What is needed is an exact reproduction of the lines in the records below, starting at the line with "You are a computer-use" and ending at the line with "Where should I", both included, and nothing else; pictures stay out.

▶ _RECORDS TO PROCESS_
--------------------------------
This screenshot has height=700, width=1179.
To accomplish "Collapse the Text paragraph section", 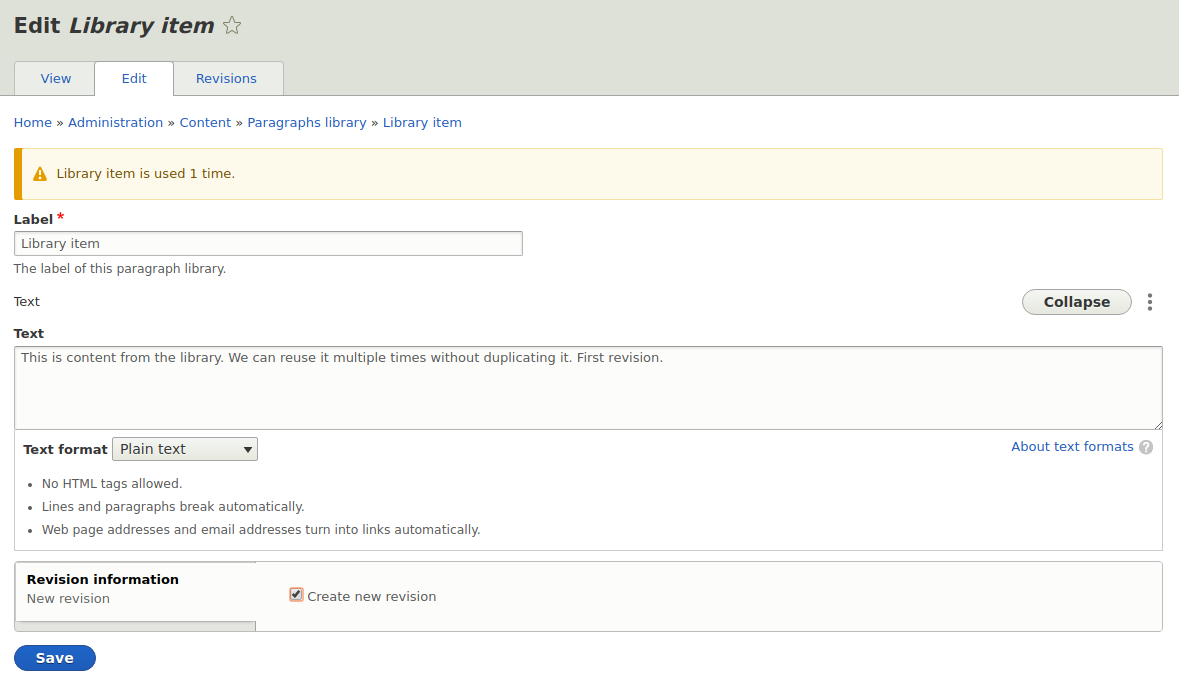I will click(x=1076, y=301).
--------------------------------
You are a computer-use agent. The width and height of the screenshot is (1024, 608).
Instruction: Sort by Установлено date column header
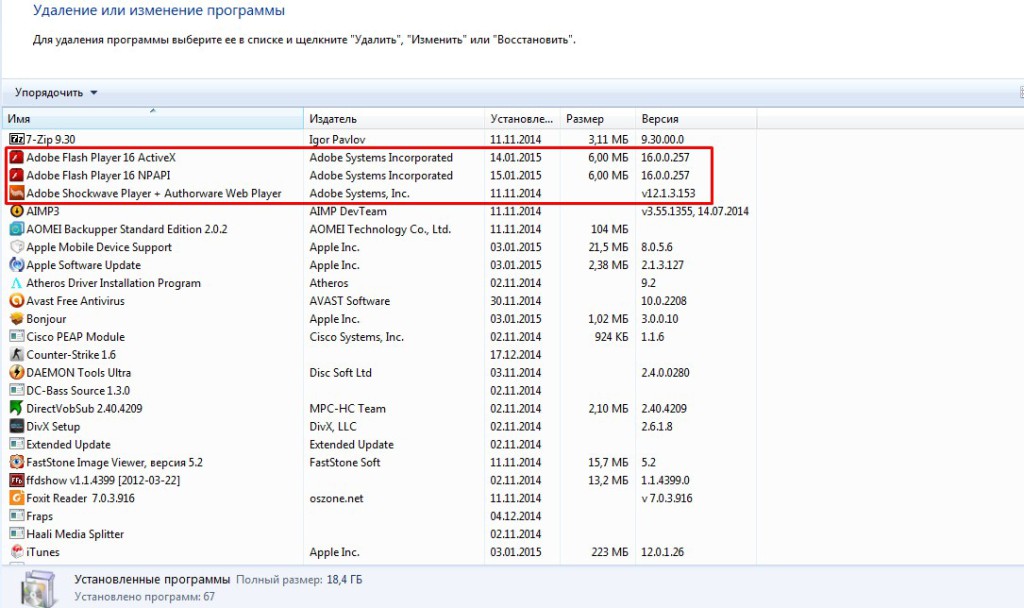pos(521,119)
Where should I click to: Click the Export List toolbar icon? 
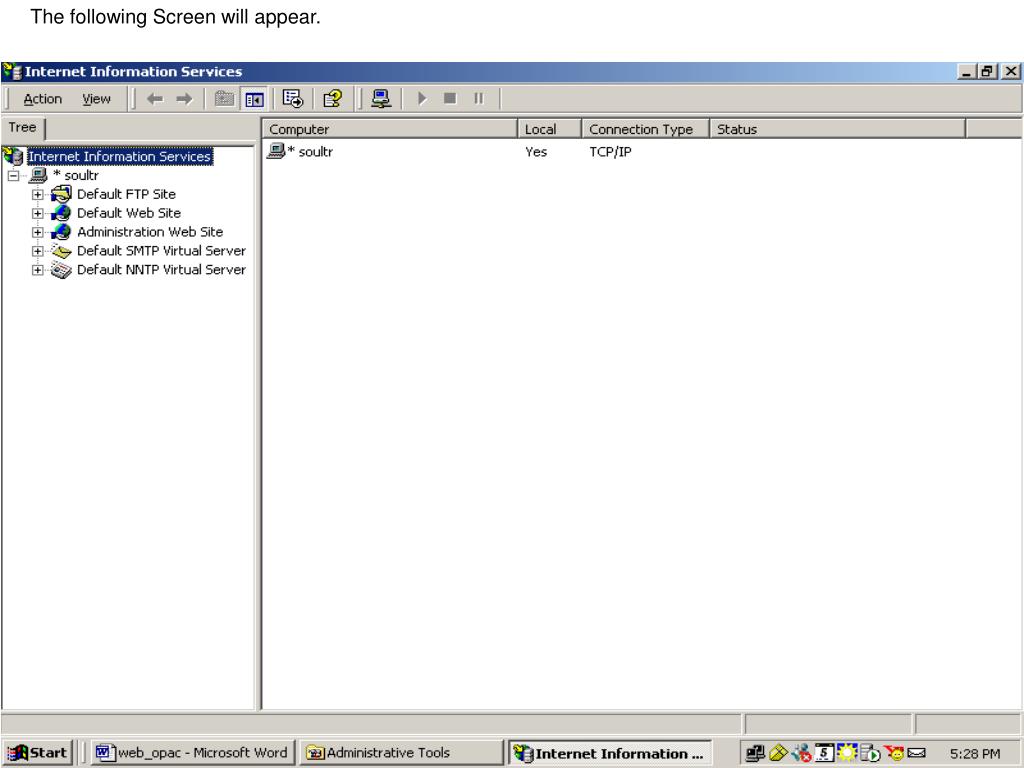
--------------------------------
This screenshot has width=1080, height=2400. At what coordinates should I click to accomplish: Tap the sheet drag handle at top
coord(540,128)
--------------------------------
▶ _SOLUTION TO THIS EXERCISE_
You are a computer-use agent. The width and height of the screenshot is (1024, 608).
Instruction: Sort by Установлено date column header
pos(521,119)
Where should I click to: Click the Export List toolbar icon? 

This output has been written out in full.